Tawadhu ini bahasan sangat klasik di dalam Islam. Tetapi, bagaimanapun klasik, tawadhu ini diperlukan oleh setiap insan di segala zaman, termasuk era digital ini. Dan, kali ini kita akan ulas tawadhu ala Gus Baha, maksudnya yang dijelaskan oleh KH Bahauddin Nursalim.
Secara pengertian tawadhu ialah sikap tenang, rendah hati, dan tidak sombong. Jadi, kalau sikap tawadhu ini ada di dalam sistem kesadaran presiden dan menteri, boleh jadi negeri ini isi beritanya bukan A bilang B, C bantah D dan seterusnya.
Tetapi karena tawadhu masih dianggap bahasan agama (Islam) dan dinilai tidak perlu hadir menjiwai sikap politisi dalam berpolitik, di sinilah kemudian kegaduhan di negeri ini sulit dihindarkan. Apalagi kalau sudah bicara jabatan, maunya terus dipegang dan kalau bisa tidak turun-turun dari jabatan sampai tiba hari kematian.
Baca Juga: Hidup Tanpa Susah dan Gelisah, Begini Caranya
Rasulullah SAW bersabda, “Tidaklah seseorang memiliki sifat tawadhu (rendah hati) karena Allah, melainkan Allah akan meninggikannya.” (HR. Muslim).
Artinya, siapa tidak tawadhu di dalam hidup ini, maka ia menjadi orang yang rendah derajatnya.

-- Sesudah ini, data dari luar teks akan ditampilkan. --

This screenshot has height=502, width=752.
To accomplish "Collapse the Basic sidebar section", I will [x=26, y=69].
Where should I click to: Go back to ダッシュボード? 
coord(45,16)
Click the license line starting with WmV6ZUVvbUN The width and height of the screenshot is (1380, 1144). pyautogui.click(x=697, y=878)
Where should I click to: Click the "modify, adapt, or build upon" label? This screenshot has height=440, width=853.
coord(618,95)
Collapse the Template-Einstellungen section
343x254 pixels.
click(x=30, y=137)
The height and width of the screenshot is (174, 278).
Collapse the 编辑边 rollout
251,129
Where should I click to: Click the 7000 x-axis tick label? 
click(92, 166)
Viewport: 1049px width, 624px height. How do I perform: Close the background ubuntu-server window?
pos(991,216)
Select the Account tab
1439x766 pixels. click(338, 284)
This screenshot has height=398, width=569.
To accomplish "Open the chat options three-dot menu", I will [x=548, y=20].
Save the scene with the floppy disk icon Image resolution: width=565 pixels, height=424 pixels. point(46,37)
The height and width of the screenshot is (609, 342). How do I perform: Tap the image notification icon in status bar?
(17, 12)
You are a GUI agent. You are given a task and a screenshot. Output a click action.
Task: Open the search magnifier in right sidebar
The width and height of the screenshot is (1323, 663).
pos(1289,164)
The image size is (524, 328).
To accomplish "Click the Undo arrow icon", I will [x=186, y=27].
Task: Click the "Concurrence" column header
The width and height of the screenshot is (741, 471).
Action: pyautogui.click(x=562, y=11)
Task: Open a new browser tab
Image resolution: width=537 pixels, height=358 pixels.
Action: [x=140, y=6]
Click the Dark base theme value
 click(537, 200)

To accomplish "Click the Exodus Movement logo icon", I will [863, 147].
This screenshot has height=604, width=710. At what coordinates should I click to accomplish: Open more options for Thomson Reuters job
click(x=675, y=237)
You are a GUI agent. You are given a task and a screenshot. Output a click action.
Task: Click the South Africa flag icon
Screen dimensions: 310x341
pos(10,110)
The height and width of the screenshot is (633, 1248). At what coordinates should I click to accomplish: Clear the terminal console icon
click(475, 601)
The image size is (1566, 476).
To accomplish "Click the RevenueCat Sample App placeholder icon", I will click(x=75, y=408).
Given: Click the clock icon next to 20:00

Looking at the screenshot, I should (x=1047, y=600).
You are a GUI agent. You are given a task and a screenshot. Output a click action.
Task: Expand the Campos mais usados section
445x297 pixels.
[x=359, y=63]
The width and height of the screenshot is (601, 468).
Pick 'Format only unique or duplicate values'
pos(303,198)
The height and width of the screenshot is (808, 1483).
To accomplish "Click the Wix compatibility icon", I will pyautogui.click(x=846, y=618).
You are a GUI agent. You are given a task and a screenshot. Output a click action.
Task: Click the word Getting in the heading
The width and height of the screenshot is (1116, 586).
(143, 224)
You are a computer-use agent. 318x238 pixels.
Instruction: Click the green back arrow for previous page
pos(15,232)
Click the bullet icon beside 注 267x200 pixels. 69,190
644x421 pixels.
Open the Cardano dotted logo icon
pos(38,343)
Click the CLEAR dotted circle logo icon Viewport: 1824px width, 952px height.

Itu berarti bahwa siapa saja yang tidak tawadhu, termasuk politisi, ketua partai, sampai menteri dan presiden, maka mereka adalah orang yang rendah derajatnya di hadapan Allah.
Uraian Gus Baha
Tawadhu memang tak semudah mengucapkannya secara lisan. Oleh karena itu kata Gus Baha, kalau tidak bisa tawadhu secara rasa, tawadhu-lah secara ilmu.
“Dalam kita beragama itu yang paling ditekankan itu tawadhu. Tawadhu itu merasa sopan atau memang sopan betul. Kalau dalam Ihya’ disebut, ‘sekiranya Anda tidak bisa tawadhu secara rasa, (maka) tawadhu-lah secara ilmu. Karena ilmu itu akan abadi.'”
Gus Baha melanjutkan, “Saya beri contoh begini, saya ini kan, misalnya, Kyai di kampung saya atau di kecamatan saya.
Saya ini mungkin merasa hebat karena saya tokoh di sini. Tapi saksikan sebelum ada saya yang bernama Baha ini, agama sudah jalan.
Dan, di daerah lain, yang gak kenal saya, agama juga jalan. Betapa tidak pentingnya saya di kawasan-kawasan yang gak butuh saya. Atau era yang belum ada saya.
Nah, dengan ilmu seperti itu, orang pasti tawadhu. Karena dia tahu, daerah yang gak ada saya ya, ternyata ada masjid ada agama (Islam).
Periode sebelum ada saya juga agama jalan, sehingga kita gak kumoluhur (sombong), kalau gak ada saya agama gak jalan. Zaman wali songo gak ada saya, agama ya jalan.
Ekonomi juga gitu. Kalau Anda pakar ekonomi yang mensejahterakan rakyat, cara tawadhu-nya kalau gak bsia dengan rasa dengan ilmu.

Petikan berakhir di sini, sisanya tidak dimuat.